Electron-transfer sensitization of H₂ oxidation and CO ₂ reduction catalysts using a single chromophore

Energy-storing artificial-photosynthetic systems for CO₂ reduction must derive the reducing equivalents from a renewable source rather than from sacrificial donors. To this end, a homogeneous, integrated chromophore/two-catalyst system is described that is thermodynamically capable of photochemically driving the energy-storing reverse water-gas shift reaction (CO₂ + H₂ → CO + H₂O), where the reducing equivalents are provided by renewable H₂. The system consists of the chromophore zinc tetraphenylporphyrin (ZnTPP), H₂ oxidation catalysts of the form [Cp^RCr(CO)₃]^-, and CO₂ reduction catalysts of the type Re(bpy-4,4′-R₂)(CO) ₃Cl.

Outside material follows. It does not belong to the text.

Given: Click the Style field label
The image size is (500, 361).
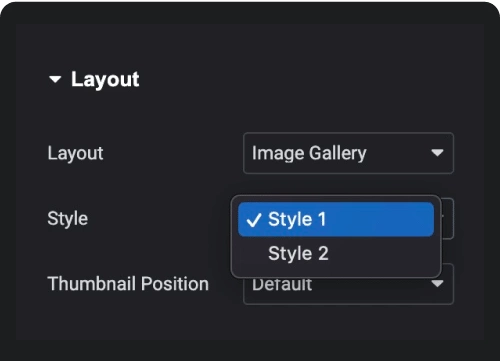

Using time-resolved spectroscopic methods, a comprehensive mechanistic and kinetic picture of the photoinitiated reactions of mixtures of these compounds has been developed. It has been found that absorption of a single photon by broadly absorbing ZnTPP sensitizes intercatalyst electron transfer to produce the substrate-active forms of each. The initial photochemical step is the heretofore unobserved reductive quenching of the low-energy T₁ state of ZnTPP. Under the experimental conditions, the catalytically competent state decays with a second-order half-life of ∼15 μs, which is of the right magnitude for substrate trapping of sensitized catalyst intermediates.